### Task
List each line in the records below that contains the word "computer".

--- Input ---

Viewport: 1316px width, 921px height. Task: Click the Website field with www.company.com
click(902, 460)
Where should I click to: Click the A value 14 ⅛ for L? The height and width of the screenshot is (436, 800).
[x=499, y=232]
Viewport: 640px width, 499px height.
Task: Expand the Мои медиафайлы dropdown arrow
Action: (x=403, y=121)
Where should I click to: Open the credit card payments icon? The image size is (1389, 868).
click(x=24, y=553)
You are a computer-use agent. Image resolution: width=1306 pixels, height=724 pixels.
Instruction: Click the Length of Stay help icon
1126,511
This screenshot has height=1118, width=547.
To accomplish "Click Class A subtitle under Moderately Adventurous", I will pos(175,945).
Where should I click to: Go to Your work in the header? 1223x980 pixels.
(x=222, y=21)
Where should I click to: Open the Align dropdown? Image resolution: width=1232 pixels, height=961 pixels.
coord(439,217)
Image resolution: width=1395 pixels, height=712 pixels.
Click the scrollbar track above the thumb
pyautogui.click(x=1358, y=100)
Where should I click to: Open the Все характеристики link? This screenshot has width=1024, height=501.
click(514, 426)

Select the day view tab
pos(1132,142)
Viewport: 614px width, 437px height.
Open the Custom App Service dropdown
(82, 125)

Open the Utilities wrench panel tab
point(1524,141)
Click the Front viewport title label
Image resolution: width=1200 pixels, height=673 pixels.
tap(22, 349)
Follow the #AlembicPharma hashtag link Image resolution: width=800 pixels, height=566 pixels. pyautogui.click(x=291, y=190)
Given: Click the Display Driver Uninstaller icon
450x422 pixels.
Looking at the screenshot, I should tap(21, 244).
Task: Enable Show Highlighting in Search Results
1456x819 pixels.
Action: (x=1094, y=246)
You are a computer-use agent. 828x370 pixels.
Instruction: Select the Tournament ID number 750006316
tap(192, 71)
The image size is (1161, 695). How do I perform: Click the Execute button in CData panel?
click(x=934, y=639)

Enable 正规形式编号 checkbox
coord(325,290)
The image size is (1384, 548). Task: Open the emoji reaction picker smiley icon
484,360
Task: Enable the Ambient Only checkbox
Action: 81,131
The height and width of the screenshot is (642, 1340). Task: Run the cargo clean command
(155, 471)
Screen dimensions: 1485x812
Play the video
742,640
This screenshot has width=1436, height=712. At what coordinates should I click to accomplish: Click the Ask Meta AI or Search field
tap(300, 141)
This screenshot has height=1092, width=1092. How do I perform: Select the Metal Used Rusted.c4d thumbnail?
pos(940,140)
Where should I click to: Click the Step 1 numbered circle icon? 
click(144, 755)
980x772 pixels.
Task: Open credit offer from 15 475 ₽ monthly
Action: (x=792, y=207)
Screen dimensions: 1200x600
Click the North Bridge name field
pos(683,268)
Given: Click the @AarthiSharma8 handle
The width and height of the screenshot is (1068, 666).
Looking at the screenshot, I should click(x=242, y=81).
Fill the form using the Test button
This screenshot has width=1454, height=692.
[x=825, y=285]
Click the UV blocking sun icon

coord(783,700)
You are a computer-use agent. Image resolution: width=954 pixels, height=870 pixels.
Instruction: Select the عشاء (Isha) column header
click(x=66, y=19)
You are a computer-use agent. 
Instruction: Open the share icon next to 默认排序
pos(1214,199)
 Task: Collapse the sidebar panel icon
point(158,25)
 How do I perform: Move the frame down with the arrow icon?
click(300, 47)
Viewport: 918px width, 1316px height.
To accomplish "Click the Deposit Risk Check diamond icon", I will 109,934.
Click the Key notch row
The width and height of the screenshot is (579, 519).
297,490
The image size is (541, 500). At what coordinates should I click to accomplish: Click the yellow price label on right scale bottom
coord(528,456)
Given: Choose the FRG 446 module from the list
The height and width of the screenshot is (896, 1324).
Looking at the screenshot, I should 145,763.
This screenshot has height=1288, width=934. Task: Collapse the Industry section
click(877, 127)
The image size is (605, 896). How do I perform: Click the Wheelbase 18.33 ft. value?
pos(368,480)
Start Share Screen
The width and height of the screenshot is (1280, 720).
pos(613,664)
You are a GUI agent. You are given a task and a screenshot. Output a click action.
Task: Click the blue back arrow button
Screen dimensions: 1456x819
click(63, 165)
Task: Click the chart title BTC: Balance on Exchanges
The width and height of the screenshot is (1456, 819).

---

### Response to the exercise
You are a computer-use agent. Image resolution: width=1306 pixels, height=724 pixels.
You are a computer-use agent. 828x370 pixels.
You are a computer-use agent. Image resolution: width=954 pixels, height=870 pixels.
You are a computer-use agent. 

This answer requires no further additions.